**Document excerpt:**

On September 25, 2002, we sua sponte consolidated the appeals for the purposes of record filing, briefing, and oral argument.

{¶ 18} "I. The trial court erred in granting, in its decision of August 27, 2001, summary judgment to defendants West Ohio Conference and Columbus North District (and in its decision of July 22, 2002 denying reconsideration of that decision) in the face of evidence, in the form prescribed by Civ.R. 56, upon which a jury could reasonably find liability on the part of these defendants to plaintiff-appellant.

{¶ 19} "II. The trial court erred in its decision of August 27, 2001, granting summary judgment to defendants West Ohio Conference and Columbus North District (and in its decision of July 22, 2002 denying reconsideration of that decision) in ruling @ pp. 15-16, as a matter of law, that plaintiff offered insufficient evidence that the harm to plaintiff, both in terms of serious emotional distress while she survived and her death after prolonged post traumatic stress disorder and major depression, was foreseeable in the circumstances of this case. It further erred in finding that `Yardley and Colliflower were engaged in a sexual relationship that both participants actively hid from these defendants,' in the face of the evidence of control exercised over Yardley by Colliflower and the findings of fact, by the US Bankruptcy Court that Colliflower had willfully and maliciously injured Yardley, Debora A. Yardley v. Stephen V. Colliflower, Adversary Proceeding No. 97-0132, unreported, United States Bankruptcy Court Southern District of Ohio, Feb. 6, 1998). It further erred in ruling, as a matter of law, that the failure of defendants to intervene would not have removed the conditions by which Colliflower was able to victimize Yardley. Ohio Jury Instructions, Negligent Infliction of Serious Emotional Distress and Probable Cause.

{¶ 20} "III. The trial court erred in its decision of August 27, 2001, granting summary judgment to defendants West Ohio Conference and Columbus North District (and in its decision of July 22, 2002 denying reconsideration of that decision) on plaintiff-appellant's wrongful death claim, inasmuch as plaintiff-appellant submitted expert affidavits sufficient to create an issue of material fact as to the negligence of the defendants as being a proximate cause of her death on May 22, 1999; and defendants offered no expert affidavits to the contrary.

**Supplied information:**
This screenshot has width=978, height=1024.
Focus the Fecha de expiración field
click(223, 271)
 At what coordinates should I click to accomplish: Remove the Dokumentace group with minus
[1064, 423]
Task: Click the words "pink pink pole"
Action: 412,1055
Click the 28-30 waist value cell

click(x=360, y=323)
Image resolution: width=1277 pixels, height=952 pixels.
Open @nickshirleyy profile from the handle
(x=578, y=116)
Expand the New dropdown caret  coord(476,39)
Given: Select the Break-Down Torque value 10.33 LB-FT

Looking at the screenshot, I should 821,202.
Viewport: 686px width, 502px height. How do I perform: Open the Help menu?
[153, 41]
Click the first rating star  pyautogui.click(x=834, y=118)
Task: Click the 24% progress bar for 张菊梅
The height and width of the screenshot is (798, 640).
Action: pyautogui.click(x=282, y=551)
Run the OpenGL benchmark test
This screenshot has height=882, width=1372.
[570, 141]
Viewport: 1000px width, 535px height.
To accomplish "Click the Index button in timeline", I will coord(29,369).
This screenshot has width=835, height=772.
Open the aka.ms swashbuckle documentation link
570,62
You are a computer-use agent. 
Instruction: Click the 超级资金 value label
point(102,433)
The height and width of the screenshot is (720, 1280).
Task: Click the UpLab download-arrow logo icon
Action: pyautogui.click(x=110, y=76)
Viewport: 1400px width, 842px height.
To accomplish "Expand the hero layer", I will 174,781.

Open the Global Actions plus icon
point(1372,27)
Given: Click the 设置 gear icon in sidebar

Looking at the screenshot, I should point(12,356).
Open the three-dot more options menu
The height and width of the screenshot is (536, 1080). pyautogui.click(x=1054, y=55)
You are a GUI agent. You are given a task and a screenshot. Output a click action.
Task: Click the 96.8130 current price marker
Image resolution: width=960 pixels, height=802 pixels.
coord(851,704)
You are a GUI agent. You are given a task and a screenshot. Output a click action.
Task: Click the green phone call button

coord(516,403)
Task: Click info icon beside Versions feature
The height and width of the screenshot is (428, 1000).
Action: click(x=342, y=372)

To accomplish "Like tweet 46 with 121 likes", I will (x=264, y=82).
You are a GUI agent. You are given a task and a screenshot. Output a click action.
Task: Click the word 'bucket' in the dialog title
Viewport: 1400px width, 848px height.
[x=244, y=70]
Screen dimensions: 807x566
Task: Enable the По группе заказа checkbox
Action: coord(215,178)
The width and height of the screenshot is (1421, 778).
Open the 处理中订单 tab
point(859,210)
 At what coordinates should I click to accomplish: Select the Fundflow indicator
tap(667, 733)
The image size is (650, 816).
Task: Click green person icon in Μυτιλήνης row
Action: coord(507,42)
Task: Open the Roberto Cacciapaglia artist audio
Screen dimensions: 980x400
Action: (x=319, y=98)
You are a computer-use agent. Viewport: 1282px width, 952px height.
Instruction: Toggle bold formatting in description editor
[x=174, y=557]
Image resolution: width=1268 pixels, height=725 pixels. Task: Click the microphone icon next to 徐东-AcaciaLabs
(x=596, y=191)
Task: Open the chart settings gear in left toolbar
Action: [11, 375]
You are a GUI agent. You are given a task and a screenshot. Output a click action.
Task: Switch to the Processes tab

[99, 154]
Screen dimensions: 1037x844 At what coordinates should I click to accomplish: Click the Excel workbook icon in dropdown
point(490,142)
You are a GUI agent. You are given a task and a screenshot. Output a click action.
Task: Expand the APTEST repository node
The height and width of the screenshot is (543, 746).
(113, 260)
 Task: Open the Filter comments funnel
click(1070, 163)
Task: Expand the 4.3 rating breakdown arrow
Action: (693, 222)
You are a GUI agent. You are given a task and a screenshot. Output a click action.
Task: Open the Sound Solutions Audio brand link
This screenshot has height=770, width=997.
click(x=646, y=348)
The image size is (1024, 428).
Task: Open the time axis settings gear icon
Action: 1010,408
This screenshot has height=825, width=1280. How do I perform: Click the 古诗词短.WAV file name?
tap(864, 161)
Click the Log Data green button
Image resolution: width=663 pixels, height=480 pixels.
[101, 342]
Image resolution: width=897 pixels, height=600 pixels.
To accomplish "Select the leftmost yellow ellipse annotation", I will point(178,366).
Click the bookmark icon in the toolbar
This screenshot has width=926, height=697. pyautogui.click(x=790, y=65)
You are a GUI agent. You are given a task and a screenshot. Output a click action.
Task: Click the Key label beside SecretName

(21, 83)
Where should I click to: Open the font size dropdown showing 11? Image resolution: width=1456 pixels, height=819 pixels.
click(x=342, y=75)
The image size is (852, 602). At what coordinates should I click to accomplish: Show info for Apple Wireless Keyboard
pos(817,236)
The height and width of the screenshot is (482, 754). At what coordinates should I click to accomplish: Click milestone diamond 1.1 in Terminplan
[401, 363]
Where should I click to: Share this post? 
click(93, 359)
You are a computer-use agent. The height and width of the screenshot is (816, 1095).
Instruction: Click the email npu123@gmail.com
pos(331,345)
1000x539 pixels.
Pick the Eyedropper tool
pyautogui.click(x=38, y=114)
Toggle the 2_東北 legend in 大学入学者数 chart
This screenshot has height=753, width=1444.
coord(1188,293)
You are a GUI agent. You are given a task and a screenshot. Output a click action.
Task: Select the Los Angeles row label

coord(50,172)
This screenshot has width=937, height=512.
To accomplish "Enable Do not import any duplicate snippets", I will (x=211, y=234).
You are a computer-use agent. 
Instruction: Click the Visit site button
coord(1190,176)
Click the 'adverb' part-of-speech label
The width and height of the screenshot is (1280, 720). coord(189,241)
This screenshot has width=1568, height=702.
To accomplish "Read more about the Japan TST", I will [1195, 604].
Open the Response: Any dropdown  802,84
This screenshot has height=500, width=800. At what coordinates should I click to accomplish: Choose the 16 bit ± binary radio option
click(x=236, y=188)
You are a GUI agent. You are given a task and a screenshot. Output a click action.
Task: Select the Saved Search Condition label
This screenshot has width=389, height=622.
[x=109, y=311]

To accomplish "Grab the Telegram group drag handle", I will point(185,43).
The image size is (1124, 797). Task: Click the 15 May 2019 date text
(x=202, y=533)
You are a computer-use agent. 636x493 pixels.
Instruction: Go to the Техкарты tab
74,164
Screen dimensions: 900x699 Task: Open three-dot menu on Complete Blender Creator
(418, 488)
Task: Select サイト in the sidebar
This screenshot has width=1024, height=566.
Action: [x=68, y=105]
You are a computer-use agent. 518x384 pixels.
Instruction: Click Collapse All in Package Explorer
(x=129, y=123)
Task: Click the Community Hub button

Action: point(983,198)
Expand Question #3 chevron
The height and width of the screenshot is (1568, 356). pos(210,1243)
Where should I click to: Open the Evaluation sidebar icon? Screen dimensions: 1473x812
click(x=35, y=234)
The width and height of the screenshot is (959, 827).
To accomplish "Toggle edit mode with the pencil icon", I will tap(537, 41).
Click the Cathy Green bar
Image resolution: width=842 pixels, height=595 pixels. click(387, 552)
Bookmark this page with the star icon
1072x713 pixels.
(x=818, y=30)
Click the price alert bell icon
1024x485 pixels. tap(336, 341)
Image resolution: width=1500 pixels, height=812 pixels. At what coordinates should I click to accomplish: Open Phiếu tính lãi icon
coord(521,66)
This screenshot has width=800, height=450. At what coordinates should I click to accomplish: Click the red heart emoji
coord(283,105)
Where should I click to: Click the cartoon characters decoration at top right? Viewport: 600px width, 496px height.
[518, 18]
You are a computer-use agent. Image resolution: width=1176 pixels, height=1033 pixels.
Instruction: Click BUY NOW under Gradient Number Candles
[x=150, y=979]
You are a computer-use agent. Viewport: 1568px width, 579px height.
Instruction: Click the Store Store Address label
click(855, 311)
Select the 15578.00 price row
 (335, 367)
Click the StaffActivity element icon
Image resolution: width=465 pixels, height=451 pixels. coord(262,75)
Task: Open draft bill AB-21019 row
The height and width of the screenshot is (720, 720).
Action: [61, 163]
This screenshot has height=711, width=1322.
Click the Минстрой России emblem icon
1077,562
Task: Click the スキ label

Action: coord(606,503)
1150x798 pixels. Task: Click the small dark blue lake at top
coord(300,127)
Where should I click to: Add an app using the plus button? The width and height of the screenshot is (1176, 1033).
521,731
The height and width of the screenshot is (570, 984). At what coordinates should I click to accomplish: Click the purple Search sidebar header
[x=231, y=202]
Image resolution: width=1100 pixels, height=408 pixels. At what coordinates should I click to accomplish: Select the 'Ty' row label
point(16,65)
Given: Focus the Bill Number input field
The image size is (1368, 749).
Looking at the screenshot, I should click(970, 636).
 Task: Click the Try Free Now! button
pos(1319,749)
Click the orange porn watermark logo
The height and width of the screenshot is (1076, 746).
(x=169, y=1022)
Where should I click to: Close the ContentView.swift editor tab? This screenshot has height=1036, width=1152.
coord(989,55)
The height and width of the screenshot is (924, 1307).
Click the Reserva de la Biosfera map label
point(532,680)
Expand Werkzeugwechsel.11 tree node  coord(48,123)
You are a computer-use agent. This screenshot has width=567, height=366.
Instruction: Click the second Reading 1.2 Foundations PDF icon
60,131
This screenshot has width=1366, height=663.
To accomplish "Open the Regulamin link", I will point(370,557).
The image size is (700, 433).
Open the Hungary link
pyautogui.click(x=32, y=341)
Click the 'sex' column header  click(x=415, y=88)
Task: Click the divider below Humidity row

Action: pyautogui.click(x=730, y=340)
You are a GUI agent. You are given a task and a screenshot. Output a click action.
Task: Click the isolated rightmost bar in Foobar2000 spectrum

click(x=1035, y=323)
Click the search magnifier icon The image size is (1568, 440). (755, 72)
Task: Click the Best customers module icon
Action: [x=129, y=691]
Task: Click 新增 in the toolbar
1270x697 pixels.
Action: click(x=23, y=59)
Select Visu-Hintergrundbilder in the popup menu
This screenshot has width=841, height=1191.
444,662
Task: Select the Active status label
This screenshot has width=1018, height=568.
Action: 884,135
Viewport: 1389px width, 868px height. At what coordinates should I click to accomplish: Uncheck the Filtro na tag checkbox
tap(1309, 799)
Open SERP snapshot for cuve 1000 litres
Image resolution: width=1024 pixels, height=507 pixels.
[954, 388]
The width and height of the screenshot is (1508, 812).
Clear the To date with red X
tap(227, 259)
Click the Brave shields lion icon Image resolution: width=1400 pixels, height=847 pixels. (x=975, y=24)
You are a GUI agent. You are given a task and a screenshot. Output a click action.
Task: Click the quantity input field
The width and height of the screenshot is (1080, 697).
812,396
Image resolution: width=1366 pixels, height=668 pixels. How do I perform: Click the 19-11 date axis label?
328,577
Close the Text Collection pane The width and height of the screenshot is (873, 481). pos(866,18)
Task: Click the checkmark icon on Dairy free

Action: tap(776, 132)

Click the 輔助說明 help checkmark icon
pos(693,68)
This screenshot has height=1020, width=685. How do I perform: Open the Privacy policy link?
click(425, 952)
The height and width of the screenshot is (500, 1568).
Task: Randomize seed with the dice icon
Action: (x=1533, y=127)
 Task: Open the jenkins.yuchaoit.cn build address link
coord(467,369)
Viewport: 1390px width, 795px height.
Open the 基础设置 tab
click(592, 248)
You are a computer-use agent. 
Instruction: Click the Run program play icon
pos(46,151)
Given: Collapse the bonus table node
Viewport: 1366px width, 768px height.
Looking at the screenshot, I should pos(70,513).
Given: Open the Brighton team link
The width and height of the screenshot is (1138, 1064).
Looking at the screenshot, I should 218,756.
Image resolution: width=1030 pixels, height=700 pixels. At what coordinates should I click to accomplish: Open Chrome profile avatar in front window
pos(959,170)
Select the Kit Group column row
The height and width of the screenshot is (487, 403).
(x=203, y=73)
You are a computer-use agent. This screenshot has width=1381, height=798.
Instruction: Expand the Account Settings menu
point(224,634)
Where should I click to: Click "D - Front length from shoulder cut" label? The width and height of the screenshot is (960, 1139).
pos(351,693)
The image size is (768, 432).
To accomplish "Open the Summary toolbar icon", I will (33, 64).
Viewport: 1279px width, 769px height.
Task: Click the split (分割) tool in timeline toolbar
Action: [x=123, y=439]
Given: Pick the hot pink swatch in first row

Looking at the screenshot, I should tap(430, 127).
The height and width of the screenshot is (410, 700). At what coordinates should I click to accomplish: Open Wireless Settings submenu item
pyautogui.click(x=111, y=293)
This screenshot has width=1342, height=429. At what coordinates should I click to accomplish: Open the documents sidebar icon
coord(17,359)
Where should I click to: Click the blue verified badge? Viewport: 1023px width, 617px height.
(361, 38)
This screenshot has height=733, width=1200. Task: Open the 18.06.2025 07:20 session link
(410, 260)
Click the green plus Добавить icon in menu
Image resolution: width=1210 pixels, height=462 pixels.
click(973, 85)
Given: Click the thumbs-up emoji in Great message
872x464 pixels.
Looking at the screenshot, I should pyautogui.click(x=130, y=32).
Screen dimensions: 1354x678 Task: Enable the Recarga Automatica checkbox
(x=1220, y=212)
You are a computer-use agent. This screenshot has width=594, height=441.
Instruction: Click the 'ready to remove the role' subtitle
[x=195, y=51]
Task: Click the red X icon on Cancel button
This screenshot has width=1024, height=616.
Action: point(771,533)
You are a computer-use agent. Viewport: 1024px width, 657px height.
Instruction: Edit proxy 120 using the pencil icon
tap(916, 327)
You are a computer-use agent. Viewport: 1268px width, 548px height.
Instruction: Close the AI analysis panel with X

**Task prompt:** In the court opinion excerpt, on what date were the appeals consolidated for record filing, briefing, and oral argument?

**Result for this task:** September 25, 2002.